**TASK OBJECTIVE**
Write out the data word for word, starting at the line that contains "Given: Click the" and ending with the line that contains "Looking at the". Omit the pictures from your copy.

-- START STORED RECORDS --

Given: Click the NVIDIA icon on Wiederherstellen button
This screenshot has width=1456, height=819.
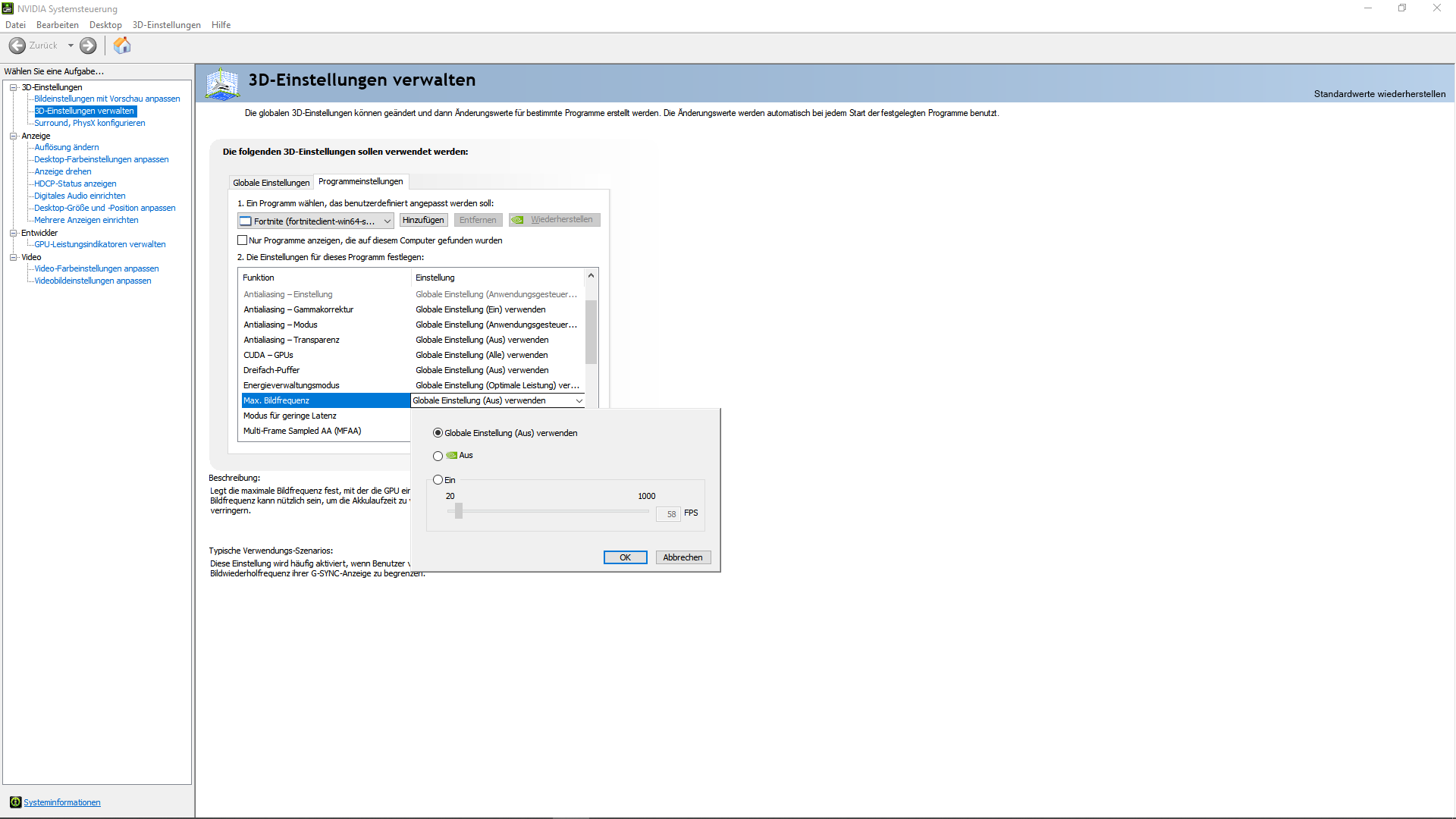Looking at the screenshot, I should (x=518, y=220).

-- END STORED RECORDS --
-- START STORED RECORDS --

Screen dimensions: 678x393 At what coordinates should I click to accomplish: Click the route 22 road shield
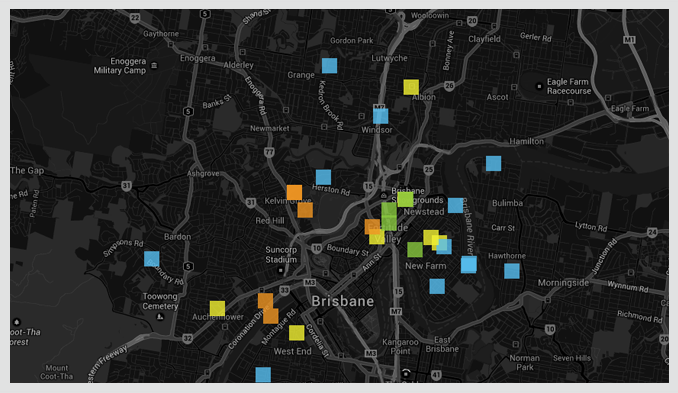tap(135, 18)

-- END STORED RECORDS --

**OUTPUT OF THE EXERCISE**
Given: Click the NVIDIA icon on Wiederherstellen button
This screenshot has width=1456, height=819.
Looking at the screenshot, I should (x=518, y=220).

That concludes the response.